YOUR ASSIGNMENT = Between the line containing "John Lennon (45, 726)" and the line containing "محیط زیست (175, 2516)" lies a run of lines; give that run again exactly, with both of those lines, and nothing else from the entries below.

THE DATA =
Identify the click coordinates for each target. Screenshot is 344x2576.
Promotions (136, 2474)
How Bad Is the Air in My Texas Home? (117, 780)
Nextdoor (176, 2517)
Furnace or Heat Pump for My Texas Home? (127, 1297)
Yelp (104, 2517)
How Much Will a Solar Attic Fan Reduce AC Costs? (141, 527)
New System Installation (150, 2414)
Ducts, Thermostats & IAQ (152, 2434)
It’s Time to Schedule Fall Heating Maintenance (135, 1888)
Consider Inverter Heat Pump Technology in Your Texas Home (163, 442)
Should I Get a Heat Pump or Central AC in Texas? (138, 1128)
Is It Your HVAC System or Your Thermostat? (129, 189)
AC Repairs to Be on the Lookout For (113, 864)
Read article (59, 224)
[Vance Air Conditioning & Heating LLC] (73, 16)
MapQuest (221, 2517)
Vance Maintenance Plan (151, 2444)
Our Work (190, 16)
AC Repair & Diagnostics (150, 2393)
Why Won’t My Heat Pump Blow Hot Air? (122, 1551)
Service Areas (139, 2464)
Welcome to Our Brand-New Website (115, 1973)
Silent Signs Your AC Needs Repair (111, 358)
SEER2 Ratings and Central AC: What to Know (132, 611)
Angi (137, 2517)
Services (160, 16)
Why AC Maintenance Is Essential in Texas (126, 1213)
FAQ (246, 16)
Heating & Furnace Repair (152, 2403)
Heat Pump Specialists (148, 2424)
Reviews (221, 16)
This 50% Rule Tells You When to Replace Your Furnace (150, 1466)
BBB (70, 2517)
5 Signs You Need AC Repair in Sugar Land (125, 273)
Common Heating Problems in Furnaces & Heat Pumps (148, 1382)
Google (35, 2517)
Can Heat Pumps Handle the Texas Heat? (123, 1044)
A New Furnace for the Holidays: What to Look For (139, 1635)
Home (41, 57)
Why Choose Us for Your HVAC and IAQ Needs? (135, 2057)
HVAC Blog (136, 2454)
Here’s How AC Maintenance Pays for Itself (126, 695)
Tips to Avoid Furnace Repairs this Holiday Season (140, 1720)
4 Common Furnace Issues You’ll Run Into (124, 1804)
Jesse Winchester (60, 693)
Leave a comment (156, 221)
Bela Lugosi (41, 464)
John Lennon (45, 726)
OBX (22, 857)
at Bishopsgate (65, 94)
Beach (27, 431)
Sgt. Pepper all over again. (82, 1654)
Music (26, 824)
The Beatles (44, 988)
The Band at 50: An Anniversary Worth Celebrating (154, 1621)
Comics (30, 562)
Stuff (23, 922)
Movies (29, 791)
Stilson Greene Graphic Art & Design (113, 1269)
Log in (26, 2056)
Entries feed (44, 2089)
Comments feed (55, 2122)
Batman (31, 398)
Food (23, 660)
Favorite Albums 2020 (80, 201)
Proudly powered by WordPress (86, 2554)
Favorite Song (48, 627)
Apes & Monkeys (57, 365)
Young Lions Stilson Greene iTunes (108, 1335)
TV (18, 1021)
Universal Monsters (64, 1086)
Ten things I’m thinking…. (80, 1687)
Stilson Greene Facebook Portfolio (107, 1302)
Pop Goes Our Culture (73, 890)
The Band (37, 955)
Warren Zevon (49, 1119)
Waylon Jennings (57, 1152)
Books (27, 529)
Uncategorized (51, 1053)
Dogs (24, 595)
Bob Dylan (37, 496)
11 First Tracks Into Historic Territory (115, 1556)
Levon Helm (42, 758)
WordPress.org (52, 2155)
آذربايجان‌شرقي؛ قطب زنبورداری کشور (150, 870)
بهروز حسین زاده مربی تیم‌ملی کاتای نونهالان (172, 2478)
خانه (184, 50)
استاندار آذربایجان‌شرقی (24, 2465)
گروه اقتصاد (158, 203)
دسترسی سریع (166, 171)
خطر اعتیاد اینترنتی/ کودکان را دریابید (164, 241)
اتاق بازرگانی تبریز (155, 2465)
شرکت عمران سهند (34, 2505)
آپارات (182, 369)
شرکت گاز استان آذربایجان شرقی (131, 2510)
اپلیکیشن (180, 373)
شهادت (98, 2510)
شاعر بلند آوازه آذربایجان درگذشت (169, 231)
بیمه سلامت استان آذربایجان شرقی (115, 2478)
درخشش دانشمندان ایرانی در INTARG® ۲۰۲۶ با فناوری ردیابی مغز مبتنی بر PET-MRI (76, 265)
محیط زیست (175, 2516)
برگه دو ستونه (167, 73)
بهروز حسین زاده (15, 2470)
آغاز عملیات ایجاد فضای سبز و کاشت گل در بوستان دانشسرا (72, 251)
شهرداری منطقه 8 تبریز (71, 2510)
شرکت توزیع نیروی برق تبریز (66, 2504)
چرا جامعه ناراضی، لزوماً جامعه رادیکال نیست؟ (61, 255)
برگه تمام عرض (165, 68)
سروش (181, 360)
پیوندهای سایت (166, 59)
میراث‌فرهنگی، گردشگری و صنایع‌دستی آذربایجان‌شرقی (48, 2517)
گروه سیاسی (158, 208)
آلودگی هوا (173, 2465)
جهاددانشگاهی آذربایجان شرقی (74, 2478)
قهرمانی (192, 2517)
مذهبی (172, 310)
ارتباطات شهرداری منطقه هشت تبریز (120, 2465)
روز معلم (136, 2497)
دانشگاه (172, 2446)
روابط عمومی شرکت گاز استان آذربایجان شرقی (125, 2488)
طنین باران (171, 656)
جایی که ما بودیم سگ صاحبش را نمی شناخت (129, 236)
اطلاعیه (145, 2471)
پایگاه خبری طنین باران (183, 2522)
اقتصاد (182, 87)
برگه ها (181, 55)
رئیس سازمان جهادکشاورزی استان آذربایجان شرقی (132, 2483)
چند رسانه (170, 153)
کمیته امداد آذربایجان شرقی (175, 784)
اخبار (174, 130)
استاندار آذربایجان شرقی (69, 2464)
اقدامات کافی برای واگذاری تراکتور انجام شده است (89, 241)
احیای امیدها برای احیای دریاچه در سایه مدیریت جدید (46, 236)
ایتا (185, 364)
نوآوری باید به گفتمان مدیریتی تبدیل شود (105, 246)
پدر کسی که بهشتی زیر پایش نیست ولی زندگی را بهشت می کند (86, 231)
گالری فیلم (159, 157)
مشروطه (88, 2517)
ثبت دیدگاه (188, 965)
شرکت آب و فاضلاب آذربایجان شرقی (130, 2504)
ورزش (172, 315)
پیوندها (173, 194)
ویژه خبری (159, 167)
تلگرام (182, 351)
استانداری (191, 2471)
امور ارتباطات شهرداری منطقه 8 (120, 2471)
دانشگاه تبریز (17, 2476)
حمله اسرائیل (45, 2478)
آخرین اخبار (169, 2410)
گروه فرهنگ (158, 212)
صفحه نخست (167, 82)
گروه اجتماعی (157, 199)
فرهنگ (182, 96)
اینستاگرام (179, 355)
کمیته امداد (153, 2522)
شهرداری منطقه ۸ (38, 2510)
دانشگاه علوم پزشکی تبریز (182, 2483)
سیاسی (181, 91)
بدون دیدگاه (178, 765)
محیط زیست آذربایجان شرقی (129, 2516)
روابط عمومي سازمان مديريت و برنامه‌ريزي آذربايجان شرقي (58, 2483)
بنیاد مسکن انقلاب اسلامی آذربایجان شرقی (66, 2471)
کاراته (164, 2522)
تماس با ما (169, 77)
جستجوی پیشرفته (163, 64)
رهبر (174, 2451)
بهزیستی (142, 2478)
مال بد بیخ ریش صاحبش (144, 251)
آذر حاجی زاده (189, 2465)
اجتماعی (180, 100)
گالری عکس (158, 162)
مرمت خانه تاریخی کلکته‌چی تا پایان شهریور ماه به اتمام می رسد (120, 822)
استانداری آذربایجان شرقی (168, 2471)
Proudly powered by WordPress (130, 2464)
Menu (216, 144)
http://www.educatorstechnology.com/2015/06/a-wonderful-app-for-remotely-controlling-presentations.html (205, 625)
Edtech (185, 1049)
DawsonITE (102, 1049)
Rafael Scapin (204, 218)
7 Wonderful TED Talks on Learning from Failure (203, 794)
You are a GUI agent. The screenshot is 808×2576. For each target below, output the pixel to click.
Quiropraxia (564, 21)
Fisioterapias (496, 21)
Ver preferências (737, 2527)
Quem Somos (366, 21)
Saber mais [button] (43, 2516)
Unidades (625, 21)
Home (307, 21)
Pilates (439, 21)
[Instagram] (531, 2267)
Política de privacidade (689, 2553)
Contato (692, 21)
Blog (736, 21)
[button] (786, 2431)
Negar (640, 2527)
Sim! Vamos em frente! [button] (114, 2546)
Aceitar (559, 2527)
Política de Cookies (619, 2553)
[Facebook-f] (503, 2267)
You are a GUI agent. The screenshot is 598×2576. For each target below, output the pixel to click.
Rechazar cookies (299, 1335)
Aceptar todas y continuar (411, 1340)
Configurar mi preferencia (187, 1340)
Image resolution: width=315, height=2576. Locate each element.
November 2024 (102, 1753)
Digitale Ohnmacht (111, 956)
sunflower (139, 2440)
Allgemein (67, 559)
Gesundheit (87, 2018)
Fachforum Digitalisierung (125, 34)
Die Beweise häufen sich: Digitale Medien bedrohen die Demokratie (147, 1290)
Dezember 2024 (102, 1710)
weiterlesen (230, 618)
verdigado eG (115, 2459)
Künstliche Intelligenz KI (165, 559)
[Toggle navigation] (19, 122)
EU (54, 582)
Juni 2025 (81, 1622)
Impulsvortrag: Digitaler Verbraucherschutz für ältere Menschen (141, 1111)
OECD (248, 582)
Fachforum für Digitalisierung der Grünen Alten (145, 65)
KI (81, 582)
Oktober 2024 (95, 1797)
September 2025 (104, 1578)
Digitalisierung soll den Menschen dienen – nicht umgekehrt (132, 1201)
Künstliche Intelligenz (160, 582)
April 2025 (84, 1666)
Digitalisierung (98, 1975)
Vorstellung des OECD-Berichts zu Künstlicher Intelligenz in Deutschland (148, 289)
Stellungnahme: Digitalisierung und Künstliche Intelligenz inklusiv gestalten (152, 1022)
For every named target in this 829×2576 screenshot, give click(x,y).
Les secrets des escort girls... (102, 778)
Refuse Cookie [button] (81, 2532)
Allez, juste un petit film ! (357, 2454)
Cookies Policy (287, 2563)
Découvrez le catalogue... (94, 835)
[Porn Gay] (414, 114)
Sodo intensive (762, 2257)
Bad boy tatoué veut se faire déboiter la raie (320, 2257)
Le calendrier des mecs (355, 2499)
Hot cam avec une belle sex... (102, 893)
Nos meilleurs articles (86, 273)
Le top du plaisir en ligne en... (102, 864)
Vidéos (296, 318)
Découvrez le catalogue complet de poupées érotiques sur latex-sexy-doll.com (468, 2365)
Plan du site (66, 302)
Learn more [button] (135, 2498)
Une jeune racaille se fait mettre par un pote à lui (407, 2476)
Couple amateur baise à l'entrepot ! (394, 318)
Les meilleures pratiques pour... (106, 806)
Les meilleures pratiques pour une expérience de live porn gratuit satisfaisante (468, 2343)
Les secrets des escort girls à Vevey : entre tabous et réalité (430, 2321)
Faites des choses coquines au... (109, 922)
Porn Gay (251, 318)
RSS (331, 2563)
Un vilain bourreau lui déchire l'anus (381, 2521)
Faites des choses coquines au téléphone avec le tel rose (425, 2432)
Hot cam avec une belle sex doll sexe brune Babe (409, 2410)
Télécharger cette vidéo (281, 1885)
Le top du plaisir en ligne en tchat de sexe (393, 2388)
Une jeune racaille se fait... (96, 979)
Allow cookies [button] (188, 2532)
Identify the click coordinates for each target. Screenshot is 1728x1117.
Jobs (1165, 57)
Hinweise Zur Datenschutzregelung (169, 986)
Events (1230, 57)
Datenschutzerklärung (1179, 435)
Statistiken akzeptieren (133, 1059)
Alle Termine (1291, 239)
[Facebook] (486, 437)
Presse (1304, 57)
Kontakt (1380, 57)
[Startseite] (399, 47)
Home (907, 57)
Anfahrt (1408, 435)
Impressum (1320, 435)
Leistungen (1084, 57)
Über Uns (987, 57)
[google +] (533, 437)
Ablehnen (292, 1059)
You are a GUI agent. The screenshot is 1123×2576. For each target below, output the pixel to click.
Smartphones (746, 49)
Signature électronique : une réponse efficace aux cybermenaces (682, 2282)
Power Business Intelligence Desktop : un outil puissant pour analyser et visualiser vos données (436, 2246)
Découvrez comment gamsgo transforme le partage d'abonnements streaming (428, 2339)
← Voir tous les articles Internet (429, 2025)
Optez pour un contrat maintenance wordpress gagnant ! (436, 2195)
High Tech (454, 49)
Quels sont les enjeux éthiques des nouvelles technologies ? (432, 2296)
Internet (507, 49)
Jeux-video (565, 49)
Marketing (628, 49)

YOUR RESPONSE =
John Lennon (45, 726)
OBX (22, 857)
at Bishopsgate (65, 94)
Beach (27, 431)
Sgt. Pepper all over again. (82, 1654)
Music (26, 824)
The Beatles (44, 988)
The Band at 50: An Anniversary Worth Celebrating (154, 1621)
Comics (30, 562)
Stuff (23, 922)
Movies (29, 791)
Stilson Greene Graphic Art & Design (113, 1269)
Log in (26, 2056)
Entries feed (44, 2089)
Comments feed (55, 2122)
Batman (31, 398)
Food (23, 660)
Favorite Albums 2020 (80, 201)
Proudly powered by WordPress (86, 2554)
Favorite Song (48, 627)
Apes & Monkeys (57, 365)
Young Lions Stilson Greene iTunes (108, 1335)
TV (18, 1021)
Universal Monsters (64, 1086)
Ten things I’m thinking…. (80, 1687)
Stilson Greene Facebook Portfolio (107, 1302)
Pop Goes Our Culture (73, 890)
The Band (37, 955)
Warren Zevon (49, 1119)
Waylon Jennings (57, 1152)
Books (27, 529)
Uncategorized (51, 1053)
Dogs (24, 595)
Bob Dylan (37, 496)
11 First Tracks Into Historic Territory (115, 1556)
Levon Helm (42, 758)
WordPress.org (52, 2155)
آذربايجان‌شرقي؛ قطب زنبورداری کشور (150, 870)
بهروز حسین زاده مربی تیم‌ملی کاتای نونهالان (172, 2478)
خانه (184, 50)
استاندار آذربایجان‌شرقی (24, 2465)
گروه اقتصاد (158, 203)
دسترسی سریع (166, 171)
خطر اعتیاد اینترنتی/ کودکان را دریابید (164, 241)
اتاق بازرگانی تبریز (155, 2465)
شرکت عمران سهند (34, 2505)
آپارات (182, 369)
شرکت گاز استان آذربایجان شرقی (131, 2510)
اپلیکیشن (180, 373)
شهادت (98, 2510)
شاعر بلند آوازه آذربایجان درگذشت (169, 231)
بیمه سلامت استان آذربایجان شرقی (115, 2478)
درخشش دانشمندان ایرانی در INTARG® ۲۰۲۶ با فناوری ردیابی مغز مبتنی بر PET-MRI (76, 265)
محیط زیست (175, 2516)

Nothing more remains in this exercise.